Craft Beer from Fork to Fork


“I’m going on a picnic and I’m going to bring an appetite, brewery hit list, cash and a designated driver.” Okay, so this isn’t exactly a picnic and it’s not really a road trip either. Think of it as an East End food and brewery tour minus the Hamptons traffic. Instead you’ll take a few shortcuts right across the water—with a little help from the ferry. The journey begins in Southampton.

Southampton Publick House is one of Long Island’s oldest breweries, but this year it made an unexpected move. After the building was sold, the brewery found a new, smaller home on Main Street. Though centrally located with ample in- and outdoor seating, it will likely be a temporary fix. The space constraints mean that, for now, all beer is being brewed off premise by head brewer Evan Addario. This has led to a more limited tap list but no drop off in quality. Though the town of Southampton obviously has more to offer, after enjoying a flight or pint at the brewery you’ll be taking a short drive to Sag Harbor to catch your first ferry.

Publick House-KevinBreslawski

Taking the ferry over to Shelter Island is a hassle-free affair. They come about every 15 minutes, there’s no need to make an advance reservation, and you can drive your car right on—but this is where you’ll need to dip into the cash we mentioned earlier. The trip itself is short yet scenic and before you know it you’re on the south side of Shelter Island.

By now, you should be pretty hungry. Even if you’re not, try to find some room because you’re not going to want to miss the Mexican food at Maria’s Kitchen. You were probably expecting a waterfront lobster roll or heaping dish of fried seafood for lunch, but just trust us. The inside of Maria’s is nothing more than a small deli with counter service, but there’s seating out back. Authentic street tacos on fresh-made corn tortillas, tortas and overstuffed burritos, featuring everything from beef tongue and pig’s ear to chorizo and chicken, adorn the menu.
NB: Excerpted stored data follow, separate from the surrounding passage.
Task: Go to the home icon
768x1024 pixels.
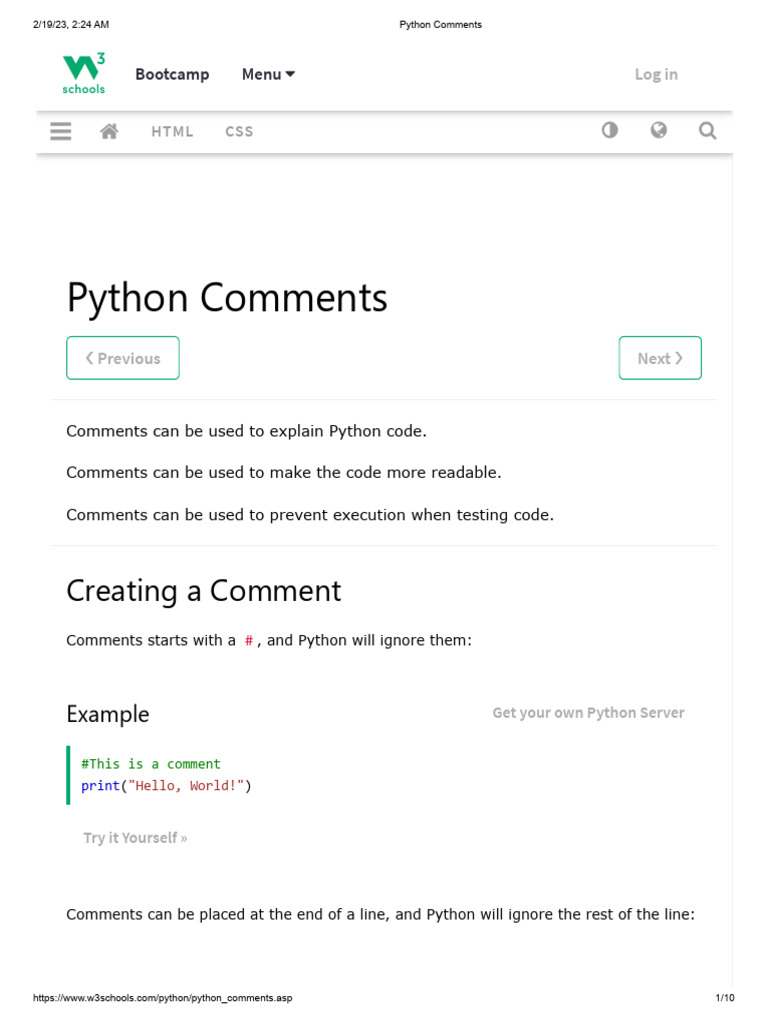Action: tap(109, 131)

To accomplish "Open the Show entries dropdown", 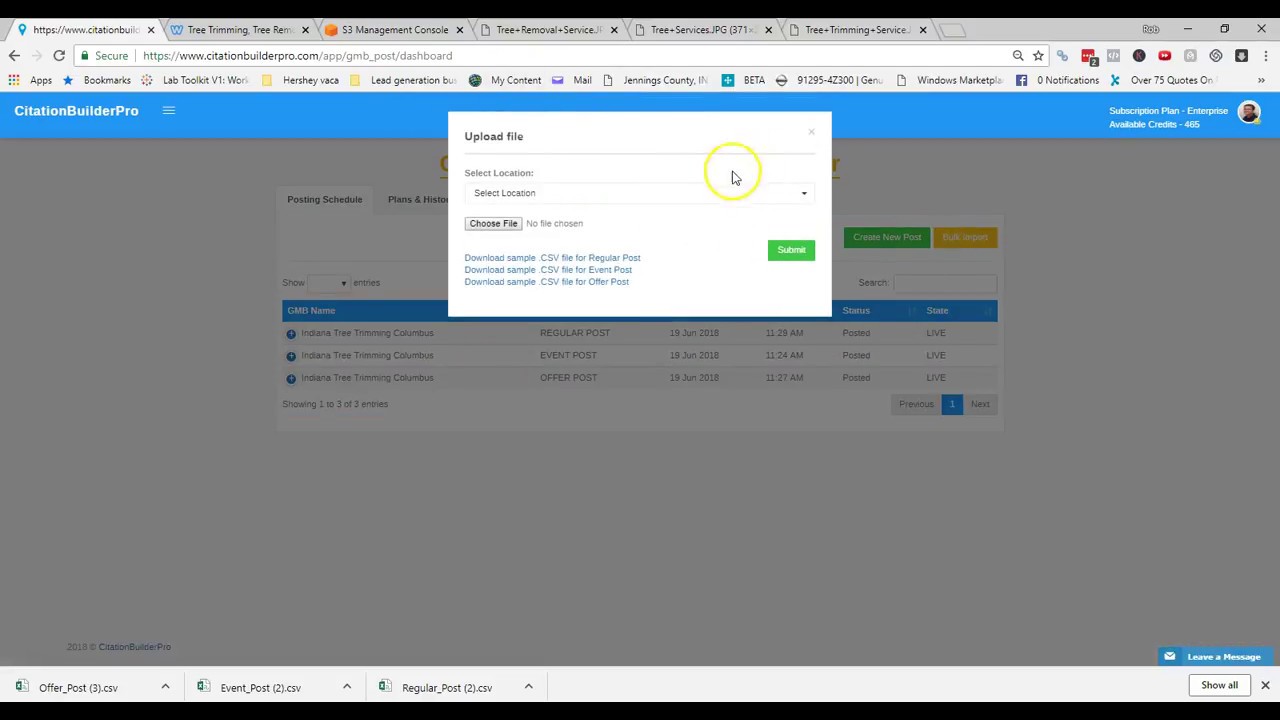I will click(x=330, y=282).
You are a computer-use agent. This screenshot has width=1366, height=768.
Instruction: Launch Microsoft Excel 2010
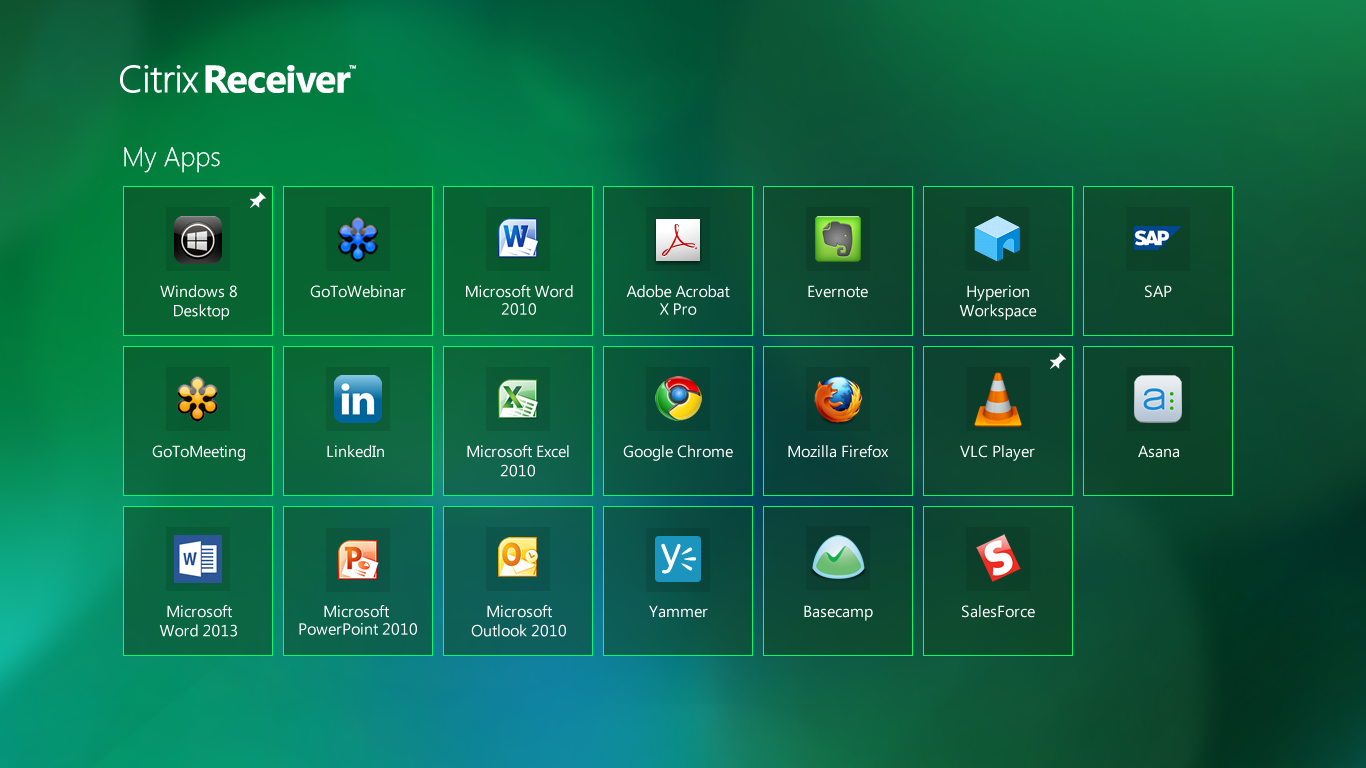pyautogui.click(x=518, y=420)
The fish taco is one of the best we’ve tried, and if you get there early enough, try the chilaquiles—think a twist on breakfast nachos that will keep you going all day.

Asada and Carnitas-KevinBreslawski

Next door, Shelter Island Brewery is a family operation. Longtime resident Jim Hull opened the brewery over a year ago, and his daughter, Allison, can usually be found behind the tasting room bar. Typically there are six to eight beers on tap, many featuring locally harvested ingredients such as beach plums and lemon verbena. Due to the extremely small capacity of the brewery, beer can sometimes be low after a busy weekend. Flights are available and shareable, so you can sample all the beers then settle on a full pour.

Before you head out, take a little time to explore the island. It’s small so don’t worry too much about getting lost. Most beaches require a residency sticker to park your car, but the Mashomack Preserve is a great place to take a nature break and walk off the Mexican food and beer.


The ferry to Greenport leaves from the north side of the island and, again, no reservation is necessary; it’s quick and you can drive right on. Once docked in Greenport, you are basically in the heart of the town and it’s time to find parking and ditch the car for a while. The original Greenport Brewery still inhabits an old firehouse on Carpenter Street, though its operations have expanded to include a production facility and tasting room in Peconic. Fittingly, the original location is now brewing up an OG (original gravity or original gangster, depending on who you ask) series. These smaller, experimental batches have included a dry hopped sour, coffee stout and blueberry Berliner. The tasting room is a laid-back place to enjoy a pint, flight or both before checking out the rest of Greenport.


At the edge of town, but still well within walking distance, is Stirling Sake. Small Japanese plates and a limited sushi menu accompany a carefully curated seasonal sake menu. The staff is knowledgeable and will be happy to help you select the perfect sake. We usually opt to split a flight and an order of housemade pickles.


From there, head over to 1943 Pizza Bar for a more substantial dinner. Freshly made thin-crust pizzas are cooked to perfection in their brick oven. Toppings range from the usual meatballs, mushrooms and pepperoni to “curiously good” options like mashed potatoes and a fresh egg. Outdoor seating is available and a small tap list usually features a couple local beers (and wines), if you’re looking for something to wash your pizza down with.

Once again, you may want to walk around Greenport and enjoy the quaint, waterfront town before hopping back in your car for the double ferry ride back to Sag Harbor. If you’re anything like us, you’ll probably spend the trip home planning your next out east adventure.